■ Exercise goal:
Can you extract the data from its very start through the line containing "The width and height of the screenshot is (1200, 853).", both ends included, and reproduce those lines unchanged?

Element and text location data:

[start]

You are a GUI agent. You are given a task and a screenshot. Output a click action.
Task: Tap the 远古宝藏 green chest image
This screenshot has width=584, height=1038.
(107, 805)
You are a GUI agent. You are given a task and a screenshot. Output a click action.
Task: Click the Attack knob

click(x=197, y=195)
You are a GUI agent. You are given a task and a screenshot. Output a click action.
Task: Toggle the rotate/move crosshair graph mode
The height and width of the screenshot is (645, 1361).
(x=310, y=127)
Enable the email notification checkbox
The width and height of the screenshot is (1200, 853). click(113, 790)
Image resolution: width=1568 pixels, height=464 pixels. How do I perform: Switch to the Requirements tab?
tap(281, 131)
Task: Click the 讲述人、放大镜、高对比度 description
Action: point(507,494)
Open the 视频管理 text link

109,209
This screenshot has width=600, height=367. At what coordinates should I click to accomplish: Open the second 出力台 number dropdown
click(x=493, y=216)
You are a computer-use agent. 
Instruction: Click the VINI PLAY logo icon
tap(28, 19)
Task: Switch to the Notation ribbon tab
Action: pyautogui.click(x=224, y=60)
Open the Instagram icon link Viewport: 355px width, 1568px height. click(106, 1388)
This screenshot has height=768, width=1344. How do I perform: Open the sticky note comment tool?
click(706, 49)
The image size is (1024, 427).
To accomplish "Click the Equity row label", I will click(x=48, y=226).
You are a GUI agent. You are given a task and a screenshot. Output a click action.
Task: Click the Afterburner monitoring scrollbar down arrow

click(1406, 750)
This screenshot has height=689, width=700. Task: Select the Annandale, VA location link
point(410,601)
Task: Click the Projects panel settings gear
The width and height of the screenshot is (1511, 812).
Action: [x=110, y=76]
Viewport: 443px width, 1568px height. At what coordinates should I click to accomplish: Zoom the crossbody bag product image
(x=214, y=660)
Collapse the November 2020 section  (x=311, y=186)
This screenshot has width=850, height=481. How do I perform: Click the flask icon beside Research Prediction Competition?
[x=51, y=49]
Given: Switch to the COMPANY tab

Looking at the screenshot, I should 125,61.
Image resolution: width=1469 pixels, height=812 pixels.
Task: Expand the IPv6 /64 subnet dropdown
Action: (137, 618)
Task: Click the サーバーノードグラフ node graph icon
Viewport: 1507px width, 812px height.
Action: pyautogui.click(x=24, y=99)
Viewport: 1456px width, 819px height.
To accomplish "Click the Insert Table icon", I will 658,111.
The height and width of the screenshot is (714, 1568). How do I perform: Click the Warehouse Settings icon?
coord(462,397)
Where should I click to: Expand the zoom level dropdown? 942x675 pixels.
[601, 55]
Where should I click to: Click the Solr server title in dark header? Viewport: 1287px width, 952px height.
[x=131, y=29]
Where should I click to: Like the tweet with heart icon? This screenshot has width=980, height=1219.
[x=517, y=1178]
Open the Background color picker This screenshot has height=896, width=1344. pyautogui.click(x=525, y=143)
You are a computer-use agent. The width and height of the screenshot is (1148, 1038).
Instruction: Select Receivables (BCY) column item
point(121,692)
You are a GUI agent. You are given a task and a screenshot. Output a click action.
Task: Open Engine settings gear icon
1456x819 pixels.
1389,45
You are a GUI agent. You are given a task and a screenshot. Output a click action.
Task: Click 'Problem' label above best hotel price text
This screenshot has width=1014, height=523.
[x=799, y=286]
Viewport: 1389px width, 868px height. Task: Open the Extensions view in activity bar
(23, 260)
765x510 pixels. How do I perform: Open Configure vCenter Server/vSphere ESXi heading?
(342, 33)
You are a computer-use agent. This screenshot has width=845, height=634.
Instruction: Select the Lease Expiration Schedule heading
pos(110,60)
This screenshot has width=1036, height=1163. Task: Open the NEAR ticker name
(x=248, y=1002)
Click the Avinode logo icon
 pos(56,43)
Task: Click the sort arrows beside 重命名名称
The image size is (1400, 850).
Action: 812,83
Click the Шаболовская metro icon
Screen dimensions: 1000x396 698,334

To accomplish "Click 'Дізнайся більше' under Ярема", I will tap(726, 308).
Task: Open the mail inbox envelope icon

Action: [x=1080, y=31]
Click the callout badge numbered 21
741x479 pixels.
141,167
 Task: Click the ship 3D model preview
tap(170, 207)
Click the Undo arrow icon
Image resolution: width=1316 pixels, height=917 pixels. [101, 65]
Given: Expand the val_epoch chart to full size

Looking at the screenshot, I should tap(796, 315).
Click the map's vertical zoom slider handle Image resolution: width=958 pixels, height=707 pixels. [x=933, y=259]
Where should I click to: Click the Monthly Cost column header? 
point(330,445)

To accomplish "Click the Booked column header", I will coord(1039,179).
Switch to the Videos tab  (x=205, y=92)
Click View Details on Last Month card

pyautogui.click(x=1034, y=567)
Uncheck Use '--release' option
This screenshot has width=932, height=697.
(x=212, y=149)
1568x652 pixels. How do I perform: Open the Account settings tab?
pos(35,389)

[end]

■ Complete answer:
You are a GUI agent. You are given a task and a screenshot. Output a click action.
Task: Tap the 远古宝藏 green chest image
This screenshot has width=584, height=1038.
(107, 805)
You are a GUI agent. You are given a task and a screenshot. Output a click action.
Task: Click the Attack knob

click(x=197, y=195)
You are a GUI agent. You are given a task and a screenshot. Output a click action.
Task: Toggle the rotate/move crosshair graph mode
The height and width of the screenshot is (645, 1361).
(x=310, y=127)
Enable the email notification checkbox
The width and height of the screenshot is (1200, 853). click(113, 790)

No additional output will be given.